The increasing prevalence of fungal infections and the growing resistance to existing antifungal agents underscore the urgent need for new therapeutic alternatives. Curcumin has demonstrated antifungal potential; however, its poor solubility and bioavailability limit its clinical application. To address these challenges, this thesis explored the antifungal activity of curcumin analogs.
This research of Veridianna Camilo Pattini identified potent antifungal compounds, particularly 3,3’-dimethoxycurcumin (DMC), which exhibited strong activity against Candida and dermatophyte species and demonstrated a synergistic effect when combined with terbinafine. DMC specifically targeted the membranes of Candida species by forming a complex with ergosterol and showed no toxicity in the Galleria mellonella in vivo model.
Additionally, 3-hydroxy-dibenzylideneacetone displayed potent antifungal activity, outperforming fluconazole against certain Candida species. It effectively inhibited fungal adhesion and biofilm formation while exhibiting synergy with other antifungal agents. The compound targeted both the fungal membrane and cell wall, demonstrating improved stability and lower toxicity compared to curcumin.

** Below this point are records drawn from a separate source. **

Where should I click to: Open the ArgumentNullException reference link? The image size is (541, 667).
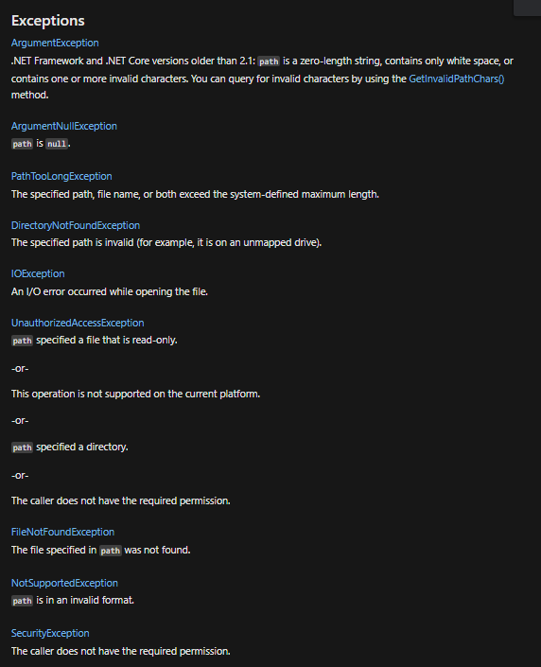63,127

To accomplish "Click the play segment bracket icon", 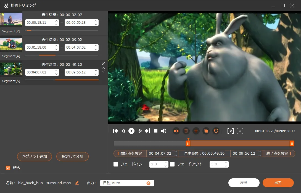I will [230, 131].
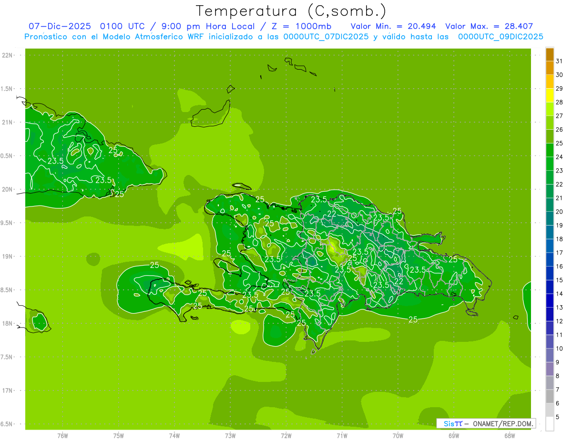Screen dimensions: 572x442
Task: Click the 25 contour label south of Hispaniola
Action: [x=413, y=319]
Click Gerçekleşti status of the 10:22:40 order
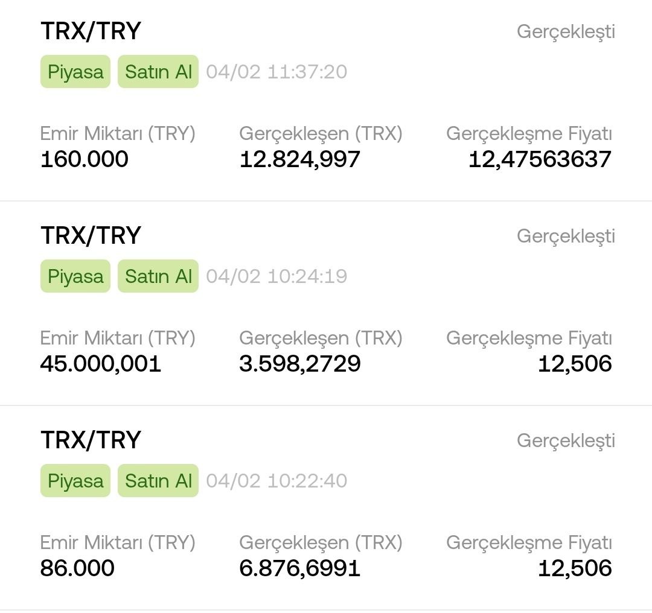 [x=566, y=441]
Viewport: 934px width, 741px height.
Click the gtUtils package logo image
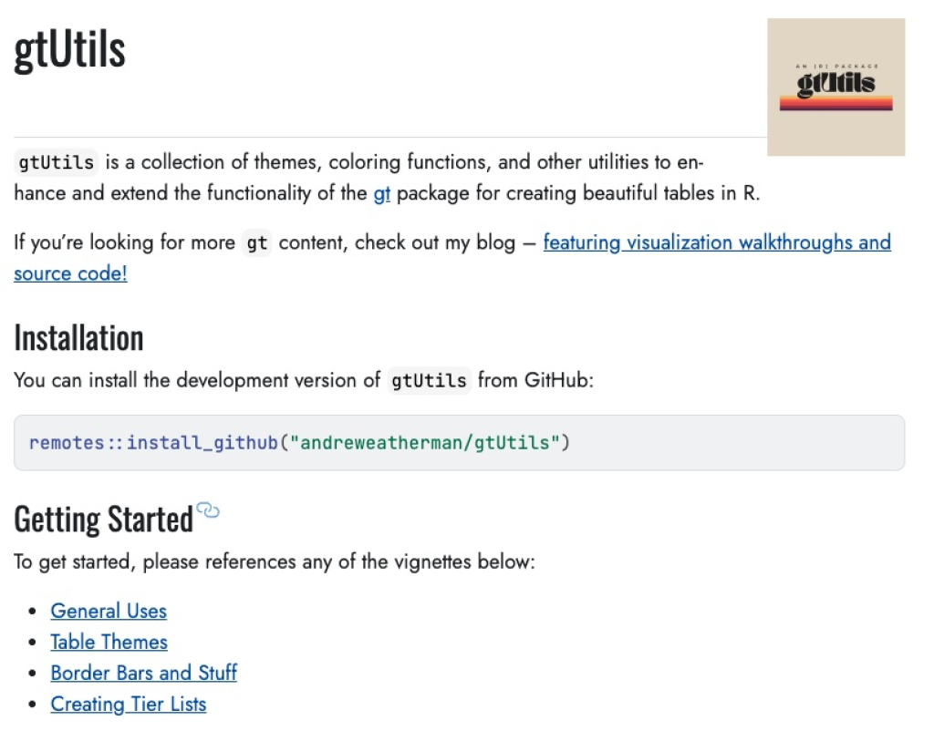pos(835,87)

To explore potential biomedical applications of curcumin analogs, a 2-hydroxy-dibenzylideneacetone coating was tested for its antifouling properties against Candida biofilms. The coating significantly reduced fungal adhesion, hyphal growth, and biofilm formation while downregulating key biofilm-related genes. These findings support its potential use as an antifouling coating for preventing Candida-associated infections.
Overall, this research provides valuable insights into the structure-activity relationships of curcuminoids, contributing to the development of novel antifungal agents and biofilm-preventing coatings.